Text-based search is powerful. However, as more and more information is digitized and made available on the internet, the effectiveness of text-based search could stand to be supplemented with other technologies.

Aunt Bertha logo Aunt Bertha, an Austin, TX–based B Corporation, focuses on helping people to find government and charitable human service programs on the web. In the United States, there are 89,000 governments, a million charities, and more than three hundred thousand congregations. Many of these organizations provide food, health, housing, or education programs to those who need it (the “Seekers”). Aunt Bertha’s goal is to index all these programs so that the Seekers can find help in seconds.
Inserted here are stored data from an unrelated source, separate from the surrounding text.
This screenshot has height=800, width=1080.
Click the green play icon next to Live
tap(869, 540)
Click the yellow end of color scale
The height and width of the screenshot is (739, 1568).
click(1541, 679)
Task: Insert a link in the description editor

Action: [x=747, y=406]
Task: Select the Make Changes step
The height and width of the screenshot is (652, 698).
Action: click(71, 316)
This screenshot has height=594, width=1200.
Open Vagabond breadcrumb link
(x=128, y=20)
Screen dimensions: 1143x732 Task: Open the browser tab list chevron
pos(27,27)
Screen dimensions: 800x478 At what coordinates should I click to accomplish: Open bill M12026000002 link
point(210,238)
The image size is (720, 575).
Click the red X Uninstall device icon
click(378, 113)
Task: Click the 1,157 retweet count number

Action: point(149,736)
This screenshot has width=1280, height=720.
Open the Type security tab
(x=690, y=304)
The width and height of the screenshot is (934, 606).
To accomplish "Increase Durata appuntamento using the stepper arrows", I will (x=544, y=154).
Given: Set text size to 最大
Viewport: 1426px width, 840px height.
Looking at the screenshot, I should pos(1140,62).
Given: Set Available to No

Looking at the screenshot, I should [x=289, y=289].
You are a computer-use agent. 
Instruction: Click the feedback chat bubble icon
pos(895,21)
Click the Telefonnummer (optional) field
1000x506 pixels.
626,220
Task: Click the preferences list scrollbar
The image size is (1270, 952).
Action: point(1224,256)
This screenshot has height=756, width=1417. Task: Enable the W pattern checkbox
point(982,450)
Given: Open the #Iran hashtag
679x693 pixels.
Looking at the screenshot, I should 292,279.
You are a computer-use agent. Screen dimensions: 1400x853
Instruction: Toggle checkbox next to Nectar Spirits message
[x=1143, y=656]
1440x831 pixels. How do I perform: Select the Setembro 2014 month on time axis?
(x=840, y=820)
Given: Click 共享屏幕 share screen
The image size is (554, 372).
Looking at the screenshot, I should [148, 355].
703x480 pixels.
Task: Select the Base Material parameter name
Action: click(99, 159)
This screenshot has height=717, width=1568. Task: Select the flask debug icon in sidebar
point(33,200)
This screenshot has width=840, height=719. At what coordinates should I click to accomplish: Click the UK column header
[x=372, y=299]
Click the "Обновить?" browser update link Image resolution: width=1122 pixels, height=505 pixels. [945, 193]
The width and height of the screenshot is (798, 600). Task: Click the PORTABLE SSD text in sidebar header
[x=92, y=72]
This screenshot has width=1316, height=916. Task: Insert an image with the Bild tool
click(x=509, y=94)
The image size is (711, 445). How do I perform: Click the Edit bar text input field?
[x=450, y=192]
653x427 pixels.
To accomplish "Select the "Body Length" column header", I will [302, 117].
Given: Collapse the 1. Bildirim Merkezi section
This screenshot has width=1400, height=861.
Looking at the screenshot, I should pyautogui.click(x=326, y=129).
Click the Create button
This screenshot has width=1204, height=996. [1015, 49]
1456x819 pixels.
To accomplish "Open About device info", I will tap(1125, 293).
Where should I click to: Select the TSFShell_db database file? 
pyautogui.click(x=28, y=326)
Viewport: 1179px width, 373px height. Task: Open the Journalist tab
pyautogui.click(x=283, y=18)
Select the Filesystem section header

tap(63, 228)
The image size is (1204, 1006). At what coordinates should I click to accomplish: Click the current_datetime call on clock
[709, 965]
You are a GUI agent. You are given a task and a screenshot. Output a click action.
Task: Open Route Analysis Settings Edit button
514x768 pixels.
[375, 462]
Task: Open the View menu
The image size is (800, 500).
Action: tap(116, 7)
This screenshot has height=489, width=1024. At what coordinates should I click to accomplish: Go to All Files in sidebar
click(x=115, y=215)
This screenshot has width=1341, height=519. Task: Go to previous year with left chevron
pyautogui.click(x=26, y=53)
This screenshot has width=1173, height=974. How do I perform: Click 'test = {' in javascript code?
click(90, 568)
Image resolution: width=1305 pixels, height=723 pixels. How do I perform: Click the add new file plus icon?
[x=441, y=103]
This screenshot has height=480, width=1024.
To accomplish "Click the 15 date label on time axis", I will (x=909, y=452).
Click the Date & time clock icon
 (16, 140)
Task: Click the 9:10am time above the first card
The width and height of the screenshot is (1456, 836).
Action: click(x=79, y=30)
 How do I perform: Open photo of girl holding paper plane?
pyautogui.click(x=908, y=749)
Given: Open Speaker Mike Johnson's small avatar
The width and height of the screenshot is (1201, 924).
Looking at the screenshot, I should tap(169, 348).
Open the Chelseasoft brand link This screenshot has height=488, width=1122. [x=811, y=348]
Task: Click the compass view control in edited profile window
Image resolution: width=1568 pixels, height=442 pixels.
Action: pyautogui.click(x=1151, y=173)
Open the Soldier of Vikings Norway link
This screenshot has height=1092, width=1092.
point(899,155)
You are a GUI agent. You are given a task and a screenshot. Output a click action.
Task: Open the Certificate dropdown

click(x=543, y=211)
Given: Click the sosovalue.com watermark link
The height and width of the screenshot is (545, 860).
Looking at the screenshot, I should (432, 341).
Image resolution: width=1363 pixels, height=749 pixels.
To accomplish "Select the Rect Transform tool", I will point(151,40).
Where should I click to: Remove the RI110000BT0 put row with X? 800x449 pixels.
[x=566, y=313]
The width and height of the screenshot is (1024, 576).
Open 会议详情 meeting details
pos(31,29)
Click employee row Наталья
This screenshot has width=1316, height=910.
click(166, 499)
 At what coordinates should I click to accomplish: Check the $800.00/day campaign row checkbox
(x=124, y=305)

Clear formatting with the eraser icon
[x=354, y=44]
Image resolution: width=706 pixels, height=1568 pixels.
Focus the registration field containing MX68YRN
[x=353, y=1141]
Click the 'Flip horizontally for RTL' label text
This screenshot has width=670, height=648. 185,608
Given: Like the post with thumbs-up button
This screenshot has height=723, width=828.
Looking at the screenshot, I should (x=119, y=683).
Launched in the fall of 2010, Aunt Bertha founders learned something very interesting early on. In a medium-sized city, a Seeker can have at least 500 government and charitable programs to choose from. The user experience designer must ensure that the Seekers can easily find the program that fits their need, a task that’s harder than it might seem: not only are the Seekers are multi-faceted and complex; so are the programs that serve them. A common language that described both the Seekers and the available human services would go a long way to help as text-based search alone would not work. Enter the Open Eligibility Project.

Open Eligibility Project Realizing that other organizations were facing the same problem — and that there had been attempts at categorizing these types of programs before, but the terms and methodologies used were full of bureaucratic jargon — the Open Eligibility Project set out to simplify the taxonomy, the terms that describe human services.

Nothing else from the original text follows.